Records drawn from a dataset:
****************************************
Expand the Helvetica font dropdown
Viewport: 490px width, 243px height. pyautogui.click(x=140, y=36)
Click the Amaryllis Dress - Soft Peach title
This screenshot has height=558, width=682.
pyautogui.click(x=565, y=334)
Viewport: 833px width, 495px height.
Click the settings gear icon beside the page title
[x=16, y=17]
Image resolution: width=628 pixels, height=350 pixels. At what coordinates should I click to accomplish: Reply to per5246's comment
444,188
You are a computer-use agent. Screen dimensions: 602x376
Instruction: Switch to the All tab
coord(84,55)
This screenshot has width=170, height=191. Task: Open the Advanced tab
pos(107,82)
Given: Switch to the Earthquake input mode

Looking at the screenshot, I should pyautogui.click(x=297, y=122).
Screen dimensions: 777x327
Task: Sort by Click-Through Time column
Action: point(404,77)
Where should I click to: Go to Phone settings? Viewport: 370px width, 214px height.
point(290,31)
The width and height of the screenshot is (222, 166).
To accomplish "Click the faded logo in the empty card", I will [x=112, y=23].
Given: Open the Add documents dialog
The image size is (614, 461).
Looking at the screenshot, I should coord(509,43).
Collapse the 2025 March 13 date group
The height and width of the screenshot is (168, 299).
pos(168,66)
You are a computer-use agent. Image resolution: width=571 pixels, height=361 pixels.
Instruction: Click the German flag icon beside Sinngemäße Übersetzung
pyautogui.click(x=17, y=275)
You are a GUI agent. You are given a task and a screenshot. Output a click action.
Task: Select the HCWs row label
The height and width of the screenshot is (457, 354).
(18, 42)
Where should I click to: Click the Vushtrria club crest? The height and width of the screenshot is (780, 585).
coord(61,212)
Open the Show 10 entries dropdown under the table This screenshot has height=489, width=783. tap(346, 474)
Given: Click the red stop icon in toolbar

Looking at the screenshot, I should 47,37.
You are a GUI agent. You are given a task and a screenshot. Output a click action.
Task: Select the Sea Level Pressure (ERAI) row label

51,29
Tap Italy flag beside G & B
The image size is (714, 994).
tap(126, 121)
****************************************
WORK TASK: Every entry shown earlier is to be returned exactly, line for line.

EXERCISE OUTPUT:
Expand the Helvetica font dropdown
Viewport: 490px width, 243px height. pyautogui.click(x=140, y=36)
Click the Amaryllis Dress - Soft Peach title
This screenshot has height=558, width=682.
pyautogui.click(x=565, y=334)
Viewport: 833px width, 495px height.
Click the settings gear icon beside the page title
[x=16, y=17]
Image resolution: width=628 pixels, height=350 pixels. At what coordinates should I click to accomplish: Reply to per5246's comment
444,188
You are a computer-use agent. Screen dimensions: 602x376
Instruction: Switch to the All tab
coord(84,55)
This screenshot has width=170, height=191. Task: Open the Advanced tab
pos(107,82)
Given: Switch to the Earthquake input mode

Looking at the screenshot, I should pyautogui.click(x=297, y=122).
Screen dimensions: 777x327
Task: Sort by Click-Through Time column
Action: point(404,77)
Where should I click to: Go to Phone settings? Viewport: 370px width, 214px height.
point(290,31)
The width and height of the screenshot is (222, 166).
To accomplish "Click the faded logo in the empty card", I will [x=112, y=23].
Given: Open the Add documents dialog
The image size is (614, 461).
Looking at the screenshot, I should coord(509,43).
Collapse the 2025 March 13 date group
The height and width of the screenshot is (168, 299).
pos(168,66)
You are a computer-use agent. Image resolution: width=571 pixels, height=361 pixels.
Instruction: Click the German flag icon beside Sinngemäße Übersetzung
pyautogui.click(x=17, y=275)
You are a GUI agent. You are given a task and a screenshot. Output a click action.
Task: Select the HCWs row label
The height and width of the screenshot is (457, 354).
(18, 42)
Where should I click to: Click the Vushtrria club crest? The height and width of the screenshot is (780, 585).
coord(61,212)
Open the Show 10 entries dropdown under the table This screenshot has height=489, width=783. tap(346, 474)
Given: Click the red stop icon in toolbar

Looking at the screenshot, I should 47,37.
You are a GUI agent. You are given a task and a screenshot. Output a click action.
Task: Select the Sea Level Pressure (ERAI) row label

51,29
Tap Italy flag beside G & B
The image size is (714, 994).
tap(126, 121)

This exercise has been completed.